Interesting in this context is the fact that Taaffe does not once mention Scotland and the potentially huge national movement that looms there. Instead, the examples the article cites of the combustible material stored up in British society are all narrowly ‘economic’ - wages, working hours, tax burdens and employment.

This opportunist approach is underlined in an article by Roger Thomas on the prospects for the trade unions in 1997 (Militant January 17). The inevitable “pressure from [trade union] members” actually “ensures that the period ahead will open up enormous conflict and the potential for the renewal of the trade union movement itself” (my emphasis).

Readers may wonder at this. After all, it is ML - or rather, an offshoot of it - that is the hegemonic force in the Scottish Socialist Alliance. ‘North of the border’, it certainly takes the national question seriously and has campaigned on it vigorously.
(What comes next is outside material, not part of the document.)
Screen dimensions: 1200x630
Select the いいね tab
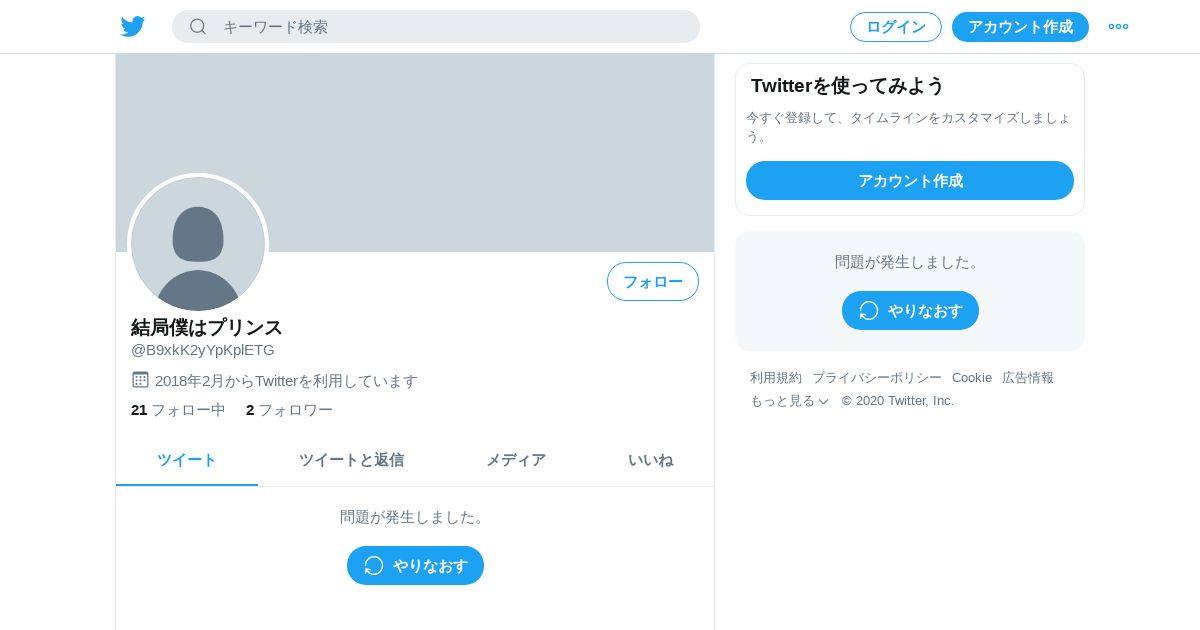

Clearly, Taaffe’s narrow focus is another expression of ML’s reformist sectionalism. The ‘Scottish question’ becomes an issue for the ‘Scottish organisation’ - Scottish Militant Labour. The organisational schism - or, as it is put, the granting of “autonomy” to SML because of “the growth of a clear and distinct national consciousness” (Peter Taaffe Members Bulletin 16, p6) - expresses ML’s opportunist method. In turn, this finds reflection in the absence of this basic democratic question in the perspectives for ML in England and Wales. Instead, the struggles of the working class of these nationalities appear to be trade union struggles. By implication, workers in Hackney need to concentrate on ‘proletarian’ subjects such as wages and hours and not worry themselves unduly over airy-fairy democratic questions such as the right to self-determination.

Such an approach is inimical to Marxism and should be challenged, not least from within the organisation itself.

One last point. Even accepting the ‘inevitability’ of the re-emergence of mass trade union struggles in the short term, what guarantee is there that ML, shortly to be renamed ‘Socialist Party’, will be “in the vanguard” of such struggles? Taaffe does not even mention the Socialist Labour Party.

Wishing away political opponents in the pages of your newspaper is one thing; the reality of the class struggle may prove to be very different.